Database types explained simply

This article covers 4 database types: relational (SQL), NoSQL, NewSQL, and Vector databases. Most databases fall within these categories.

How well do you know databases? Quiz yourself now and find out what you don’t know. Includes interview questions asked by companies like Google, Meta, Apple, and Airbnb.

SQL / Relational Databases

A relational database is a type of database that stores and provides access to data points that are related to one another. 

In a relational database, each table (sometimes called a relation) is made up of columns and rows, with each row representing a record and each column representing an attribute of the data.

Image from Codecademy

Key Features

  1. Tables with Rows and Columns: Data is organized in tables, which are made of rows and columns. Each row is a record with a unique identifier known as a primary key, and each column is an attribute or field of the data.
  2. Data Integrity: The database ensures accuracy and consistency of data through constraints, including primary keys, foreign keys, and rules about data relationships.
  3. Structured Query Language (SQL): SQL is the standard language used in relational databases for querying and manipulating data. It is powerful and flexible, enabling complex queries and data operations.
  4. Normalization: This is a process of organizing data in the database to reduce redundancy and improve data integrity.
  5. ACID Properties: Relational databases adhere to ACID (Atomicity, Consistency, Isolation, Durability) properties, ensuring reliable transactions and data integrity.

Downsides

  1. Complexity: Setting up and maintaining a relational database can be complex, especially for large-scale systems.
  2. Performance Issues: As the size and complexity of the database grow, performance can become an issue, especially with complex queries and large datasets.
  3. Cost: Some relational database systems can be costly, particularly enterprise-grade solutions that require licenses.
  4. Rigidity: The structured nature of relational databases can sometimes be a limitation when dealing with unstructured data types.

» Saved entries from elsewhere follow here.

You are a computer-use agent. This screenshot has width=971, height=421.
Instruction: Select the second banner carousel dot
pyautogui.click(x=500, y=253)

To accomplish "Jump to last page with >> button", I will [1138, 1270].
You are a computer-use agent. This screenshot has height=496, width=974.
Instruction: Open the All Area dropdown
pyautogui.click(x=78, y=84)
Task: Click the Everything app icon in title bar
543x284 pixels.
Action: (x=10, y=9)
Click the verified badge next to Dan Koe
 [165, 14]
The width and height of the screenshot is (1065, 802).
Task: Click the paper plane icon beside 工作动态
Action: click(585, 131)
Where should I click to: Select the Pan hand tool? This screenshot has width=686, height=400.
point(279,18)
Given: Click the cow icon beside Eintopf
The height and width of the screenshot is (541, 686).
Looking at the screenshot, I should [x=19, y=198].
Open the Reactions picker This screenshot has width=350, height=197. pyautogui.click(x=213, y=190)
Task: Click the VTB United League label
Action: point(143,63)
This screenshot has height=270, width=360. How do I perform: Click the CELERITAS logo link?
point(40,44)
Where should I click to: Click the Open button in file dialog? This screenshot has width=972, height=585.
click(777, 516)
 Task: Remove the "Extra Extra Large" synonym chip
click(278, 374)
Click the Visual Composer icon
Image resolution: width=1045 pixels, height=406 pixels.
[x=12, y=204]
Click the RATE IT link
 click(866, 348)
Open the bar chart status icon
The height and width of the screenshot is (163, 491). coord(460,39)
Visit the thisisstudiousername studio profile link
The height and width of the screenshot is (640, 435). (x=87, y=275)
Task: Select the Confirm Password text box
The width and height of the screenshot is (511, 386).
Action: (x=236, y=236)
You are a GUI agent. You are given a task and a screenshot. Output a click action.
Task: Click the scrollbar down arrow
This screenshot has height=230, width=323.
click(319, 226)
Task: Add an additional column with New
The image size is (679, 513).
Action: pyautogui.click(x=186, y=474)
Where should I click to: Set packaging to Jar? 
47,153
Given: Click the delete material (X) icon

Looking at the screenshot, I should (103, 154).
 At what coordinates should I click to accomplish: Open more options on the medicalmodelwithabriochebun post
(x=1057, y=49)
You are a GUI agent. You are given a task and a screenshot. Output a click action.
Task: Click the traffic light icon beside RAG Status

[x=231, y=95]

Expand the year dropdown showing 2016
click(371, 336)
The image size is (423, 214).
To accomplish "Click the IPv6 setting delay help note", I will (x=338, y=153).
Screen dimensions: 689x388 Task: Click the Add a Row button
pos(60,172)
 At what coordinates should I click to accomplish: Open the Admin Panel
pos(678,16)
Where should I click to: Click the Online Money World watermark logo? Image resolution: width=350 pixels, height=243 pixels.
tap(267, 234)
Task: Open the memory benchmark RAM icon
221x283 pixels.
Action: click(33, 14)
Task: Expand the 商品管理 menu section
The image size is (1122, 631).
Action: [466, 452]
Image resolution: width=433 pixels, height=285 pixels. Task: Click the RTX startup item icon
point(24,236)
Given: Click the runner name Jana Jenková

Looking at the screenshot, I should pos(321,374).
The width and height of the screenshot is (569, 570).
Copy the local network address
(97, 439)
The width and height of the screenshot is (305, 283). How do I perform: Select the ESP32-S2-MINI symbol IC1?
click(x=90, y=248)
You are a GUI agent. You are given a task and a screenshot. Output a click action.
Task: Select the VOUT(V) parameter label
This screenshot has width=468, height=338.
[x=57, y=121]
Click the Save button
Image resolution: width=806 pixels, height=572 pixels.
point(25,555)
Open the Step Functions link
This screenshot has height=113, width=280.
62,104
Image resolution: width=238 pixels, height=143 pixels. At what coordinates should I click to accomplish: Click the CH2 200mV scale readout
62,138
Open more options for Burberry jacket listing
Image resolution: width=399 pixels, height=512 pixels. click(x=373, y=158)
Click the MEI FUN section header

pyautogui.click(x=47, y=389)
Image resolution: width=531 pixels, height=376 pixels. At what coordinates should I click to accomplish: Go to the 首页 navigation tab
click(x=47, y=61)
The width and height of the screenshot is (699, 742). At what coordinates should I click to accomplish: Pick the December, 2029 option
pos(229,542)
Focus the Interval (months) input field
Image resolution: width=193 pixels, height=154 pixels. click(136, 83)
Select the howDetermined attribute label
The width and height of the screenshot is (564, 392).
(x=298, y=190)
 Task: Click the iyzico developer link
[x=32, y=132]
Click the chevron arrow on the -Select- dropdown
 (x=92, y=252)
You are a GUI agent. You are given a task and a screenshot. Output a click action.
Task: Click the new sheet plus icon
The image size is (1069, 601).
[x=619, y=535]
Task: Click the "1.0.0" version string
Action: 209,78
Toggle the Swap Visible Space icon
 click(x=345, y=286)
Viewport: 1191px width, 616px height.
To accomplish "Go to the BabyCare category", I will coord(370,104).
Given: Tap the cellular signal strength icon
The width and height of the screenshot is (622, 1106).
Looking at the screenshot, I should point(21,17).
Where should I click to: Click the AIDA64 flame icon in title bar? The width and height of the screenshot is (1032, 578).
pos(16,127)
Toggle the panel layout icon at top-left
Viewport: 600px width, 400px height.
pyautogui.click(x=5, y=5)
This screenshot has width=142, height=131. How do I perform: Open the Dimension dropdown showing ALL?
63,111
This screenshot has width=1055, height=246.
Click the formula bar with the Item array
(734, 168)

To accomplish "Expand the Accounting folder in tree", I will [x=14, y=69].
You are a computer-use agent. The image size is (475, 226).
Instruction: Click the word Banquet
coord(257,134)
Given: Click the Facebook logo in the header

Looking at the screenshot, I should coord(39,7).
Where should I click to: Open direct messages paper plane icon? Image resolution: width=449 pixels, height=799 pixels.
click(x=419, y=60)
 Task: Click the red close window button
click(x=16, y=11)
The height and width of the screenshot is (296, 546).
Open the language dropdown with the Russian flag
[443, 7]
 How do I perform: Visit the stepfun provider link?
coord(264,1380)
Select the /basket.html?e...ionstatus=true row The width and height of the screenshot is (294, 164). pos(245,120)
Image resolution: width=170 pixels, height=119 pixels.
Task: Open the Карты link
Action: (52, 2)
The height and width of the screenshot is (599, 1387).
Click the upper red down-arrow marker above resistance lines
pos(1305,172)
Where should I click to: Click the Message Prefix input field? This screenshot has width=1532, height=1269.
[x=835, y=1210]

Examples of Relational Databases

  1. MySQL: Widely used, open-source database, known for its reliability and ease of use. (MySQL)
  2. Oracle Database: A feature-rich, enterprise-grade database solution used by large organizations for its robust performance and security features. (Oracle Database)
  3. Microsoft SQL Server: Popular in the corporate world, known for its integration with other Microsoft products and services. (MSFT SQL Server)
  4. PostgreSQL: An advanced, open-source relational database, known for its standards compliance and extensibility. (PostgreSQL)
  5. Amazon Aurora: A MySQL and PostgreSQL-compatible relational database built for the cloud, offering the performance and availability of high-end commercial databases at a fraction of the cost. (Amazon Aurora)
  6. MariaDB: An enhanced, drop-in replacement for MySQL, known for its open-source innovation, robust performance, and strong security features. (MariaDB)
  7. SQLite: A lightweight, self-contained, serverless, and configuration-free SQL database engine, widely used in embedded systems and mobile applications for its simplicity and reliability. (SQLite)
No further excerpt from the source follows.